ちょっと失礼、という軽い一言の後に席を外したままなかなか戻らない光博士を待ち、この会議のために招集を受けた熱斗を始めとするクロスフュージョンメンバーはただただ暇を持て余していた。あてがわれた部屋、だだっ広い会議室に並べられた長机と人数分の椅子と大画面のモニター。大仰な機械がいくつか。その空間を出て自由に時間を潰すということも許されず、一人PETを覗き込む者、親しい者同士で固まっておしゃべりを楽しむ者などに分かれて銘々過ごしていた。

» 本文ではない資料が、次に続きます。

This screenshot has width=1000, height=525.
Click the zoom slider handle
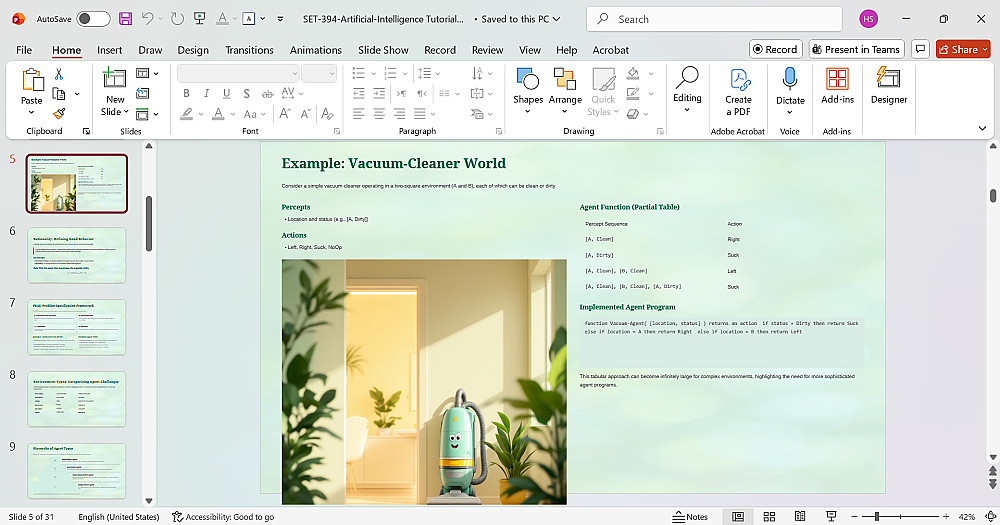pos(877,517)
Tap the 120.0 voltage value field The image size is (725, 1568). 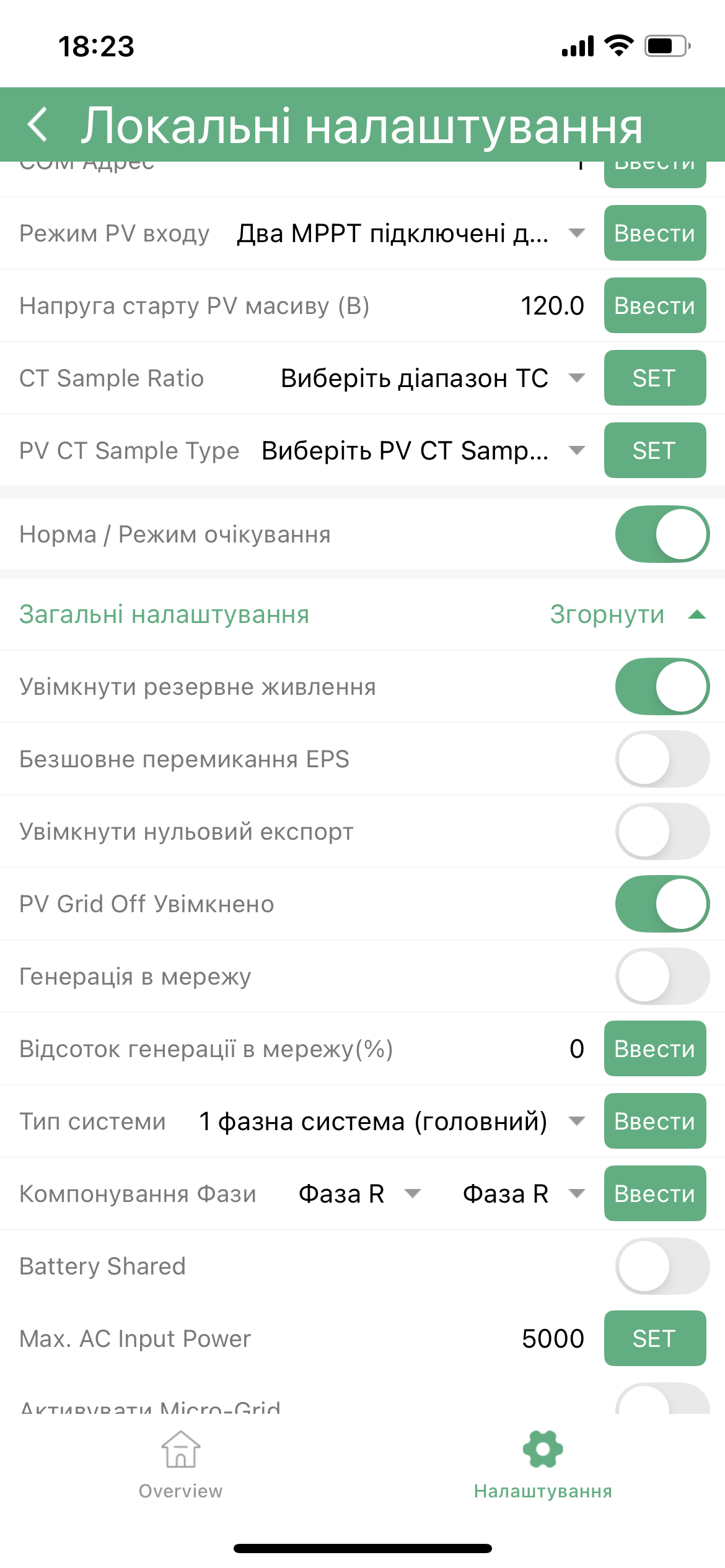click(551, 306)
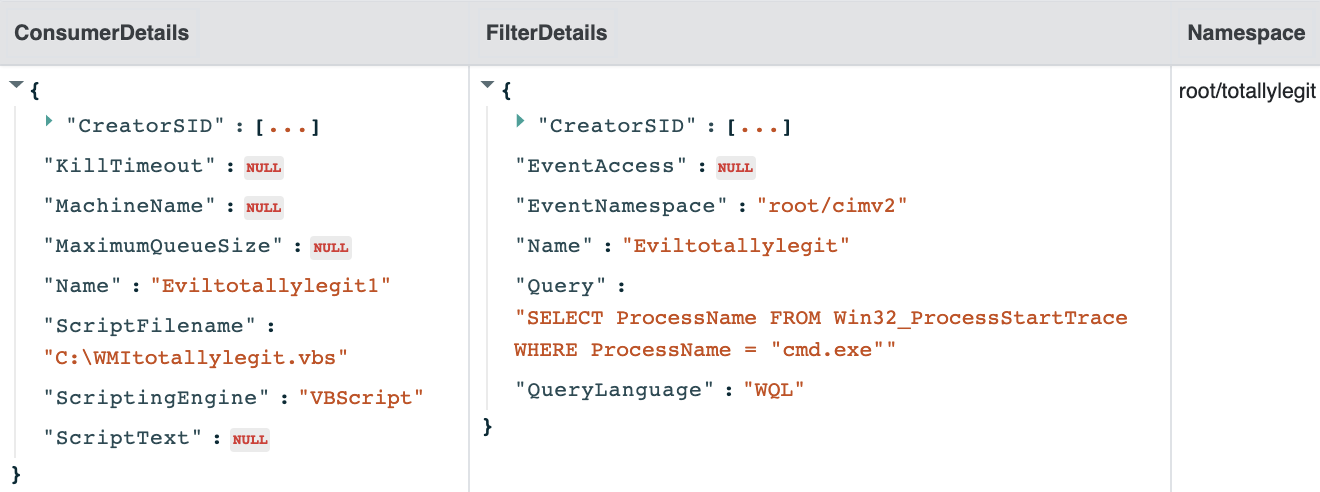1320x492 pixels.
Task: Click the Namespace column header
Action: (1246, 33)

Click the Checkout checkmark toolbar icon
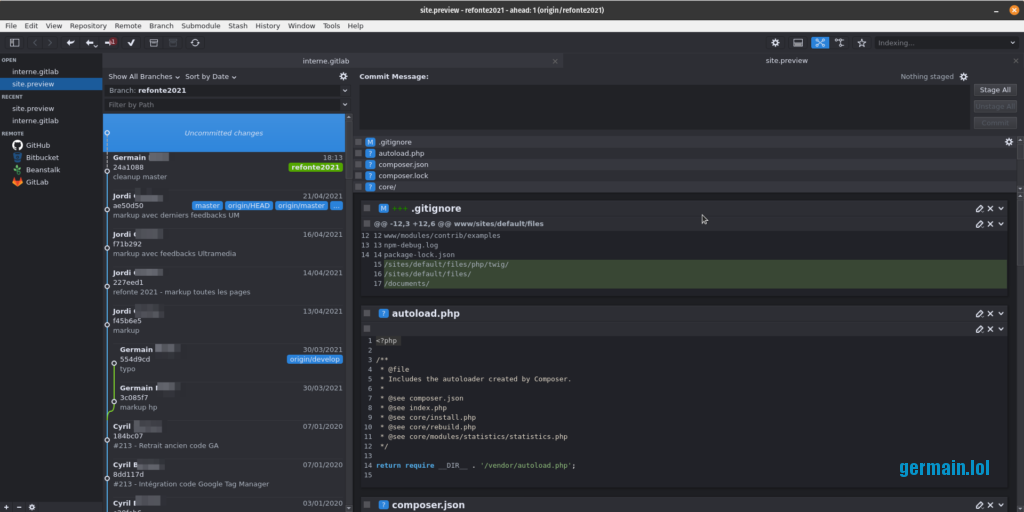(131, 43)
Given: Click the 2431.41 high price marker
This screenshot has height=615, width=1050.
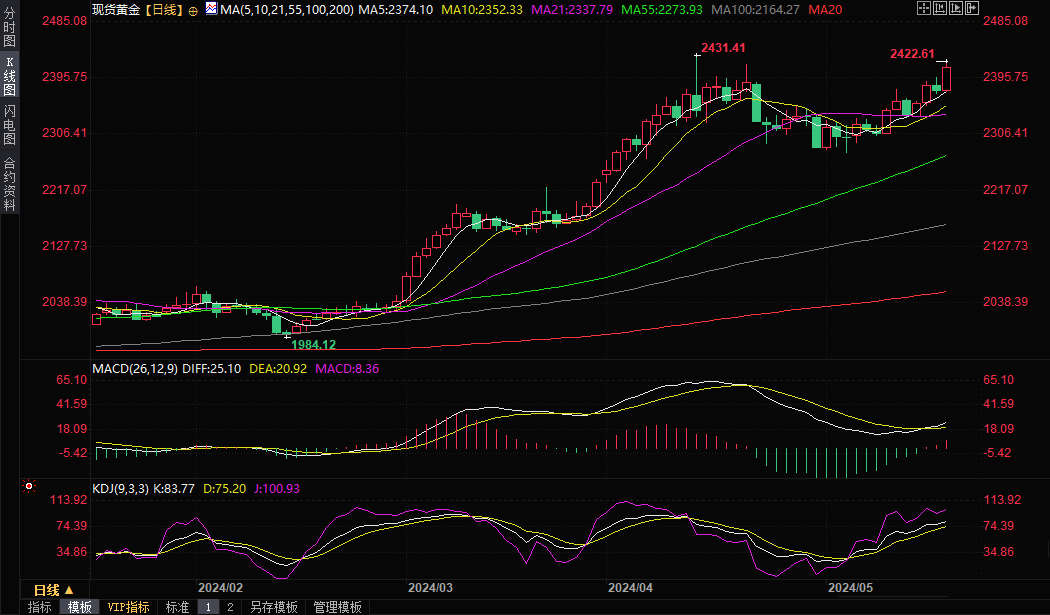Looking at the screenshot, I should (723, 48).
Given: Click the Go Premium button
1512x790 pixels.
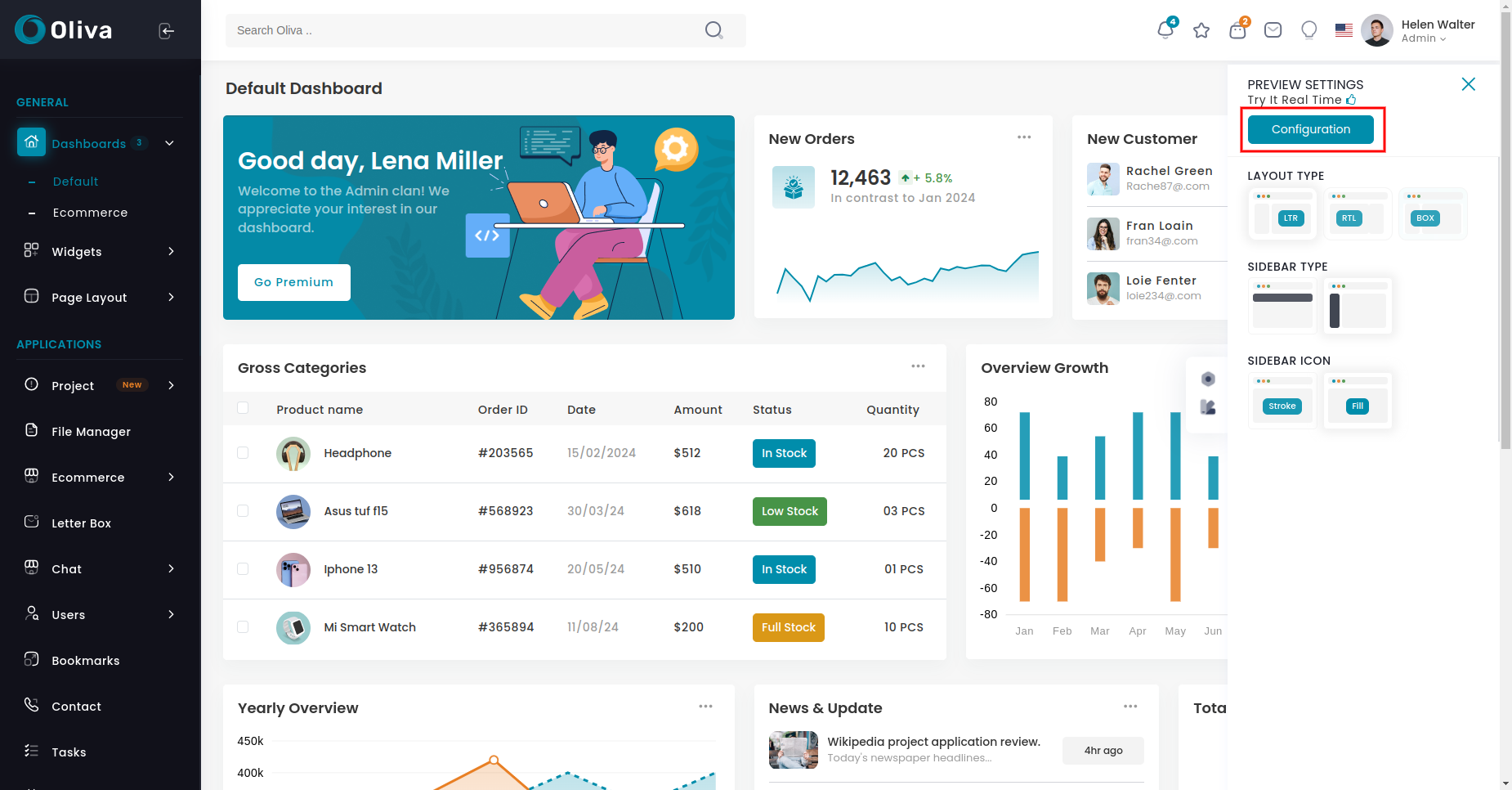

この日のために有給を取ったおかげで会議の途中も時々届いていた仕事のメールをとりあえずの暇つぶしとして片付けていた燃次は、ひと段落ついたところでふと誰かの気配に気づいて顔を上げた。てっきり誰もいないと思っていた、いやメールチェックをする前には確かに誰もいなかったはずの隣の席に女の子が座って、頬杖をついていた。その少女、確かチョイナから来たという、ジャスミンはどこかつまらなさそうに、唇を尖らせてどこかを見ていた。

「………」

何をするでもなく、ただ両足をぶらぶらさせている。まあ、退屈なんだろうなと思いながら視線を追うと、その先には楽しそうに話す熱斗とメイルの姿があった。

「嬢ちゃんは交ざらねえのかい」

子供は子供同士、仲良くしたいだろうと何気なく言った後で、そう言えばこの娘熱斗のことが好きだったなと思った。メイルと二人で熱斗を取り合うところを何度か見かけたことがある。取り合う、というか、いつもジャスミンと熱斗が話しているところにメイルが飛んできて引き離すといった具合ではあったが。

「うん。ワタシ、今はいい。そういう気分じゃないネ」

何を言ったか聞こえる距離でもないと思うのだが、ジャスミンの声に敏感に反応したメイルがこちらをキッと睨みつけ、熱斗の姿を隠すようににじり寄り、背を向けた。

「お?なんか大変だなー、けっこう…」

なんとなくこちらまで気まずい気分になり、燃次は鼻の頭をぽりぽりと掻いた。

「なにが?」
「いや、だから、アレ」

あからさまに熱斗にベタベタ絡み始めたメイルのほうを顎でしゃくって合図する。
基本的にそういうことにはさっぱり鈍い燃次が感づくのだからあの態度は相当のものなのだ。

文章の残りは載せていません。